There are some photos. For instance, he's part of the crowd of artists and
bohemians who showed up to support the aging Kiki de Montparnasse when she tried
to make a comeback as an exotic dancer at an outdoor fair. He's just there,
barely noticeable in the background. He who had always been stage center, lionized,
quoted, the scintillating and provocative herald of a new sensibility. Sic transit
gloria mundi.
His real name was Oscar Wilde. But that was too tinged by scandal. Or, to
use a word we no longer understand, by "infamy." This separates us from Wilde
himself, who -- courageously and heartrendingly -- faced some of the darker
truths about himself. A man of his times, he understood the word "infamy" and,
while he had no illusions about the close-minded, mean-spirited bigotry of his
tormentors or the hypocrisy of society, he also knew he was to blame for his
own undoing -- not only because of an arrogant disregard for danger, but also
because he let a callous selfishness slip into his attitude toward others. He
was, after all, brought down not by his love for Bosie, but by the male prostitutes
that were being served up to him by a professional pimp.
True, it can be answered that many of the people who persecuted him were also
seeing prostitutes -- his just happened to be boys. And, perhaps Wilde's later
remorsefulness was merely a caving in, a sort of moral exhaustion. But, the
true meaning of an act can only be known by the actor himself.
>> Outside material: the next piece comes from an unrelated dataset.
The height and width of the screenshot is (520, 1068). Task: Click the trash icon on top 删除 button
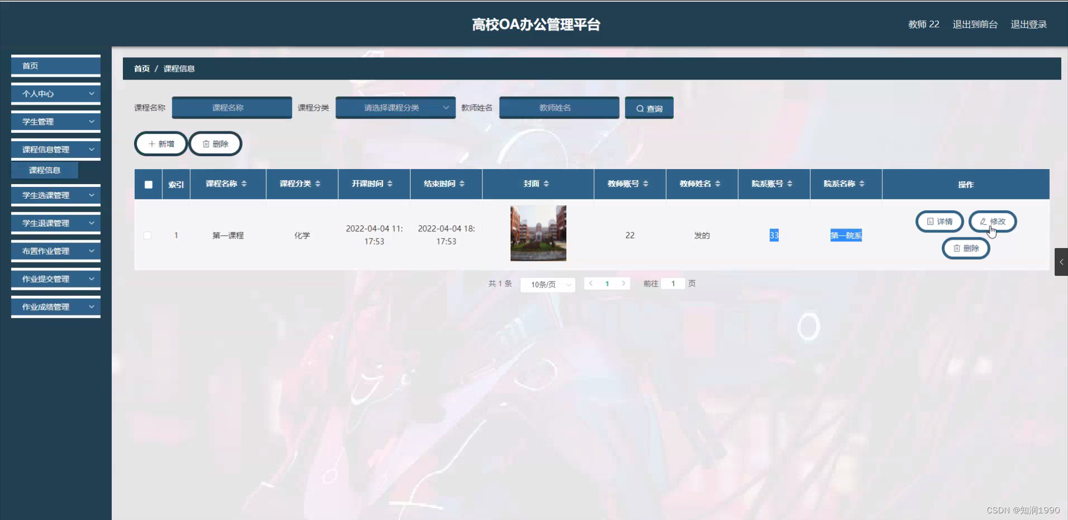click(205, 143)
Perhaps it really
was sleazy and distasteful when this rich celebrity bought the sexual services
of young valets and servants. When Wilde said, "It was not what I did that was
wrong, but what I became," perhaps he was speaking with his customary lucidity.
Well, I don't propose to come to a conclusion about the endlessly fascinating
Mr. Wilde. I am simply reveling in one of the pleasures of Moisés Kaufman's
Gross Indecency: The Three Trials of Oscar Wilde, recently produced by
Dog and Pony at the Contemporary Arts Center -- revisiting the moral labyrinth
of Wilde's meteoric rise and terrifying fall.
The play is a kind of presentational docudrama. Director John Grimsley turned
the Bank One Theater into an arena, where the audience was put in the position
of a Roman mob in the coliseum at an intellectual gladiatorial contest. One
almost felt it was up to us to give thumbs up or thumbs down for the "posing
sodomite."
For it was with this ludicrous solecism, scrawled on a visiting card by the
Marquess of Queensbury and left at Wilde's club that the tragedy began. The
general outlines of the story are familiar. But one is always struck by new
facets; for instance, that the Marquess did not accuse Wilde of actually being
a sodomite, only of posing as one. It was Wilde, in a colossal act of hubris,
who sued the Marquess for libel (mostly to please his petulant lover, Bosie,
who was the Marquess' son). In defense, the Marquess and his lawyer produced
the "rent boys," who testified to Wilde's sexual tastes.
In a town like New Orleans, God knows, there must be many closet clones of
the great wit and aesthete; Karl Lengel is not one of them. He didn't even try
much to look like Wilde. But he has a commanding presence, a great voice and
sure instincts, and he used these gifts to create a marvelous hero who came
at the end -- after much virtuoso parrying -- to recognize his own tragic flaw.
The same might be said for Tristan Codrescu, who bears no resemblance to the
real Bosie, but who summoned up a spoiled, self-centered young aristocrat --
attractive enough to make us understand Wilde's infatuation, bumptious enough
to provoke the disaster.
George Patterson, C Patrick Gendusa, Tom Grantham and Gavin Mahlie ably supported
this star-crossed pair of lovers in a variety of roles. C. Caine Lee, Clarence
Wethern, Kevin Fricke and Adam Michael Dodds put in memorable cameos as the
hapless lower-class catamites.
The set (designed by Grimsley, built by Anthony Favre) was as effective as
it was simple: a hollow square of official-looking mahogany tables in the center
of which stood a mahogany docket for witnesses. Cecile Casey Covert provided
the apt costumes.
Queensbury vs. The High Priest of Decadence. One of the great
fights of all times. And this rematch lived up to its expectations.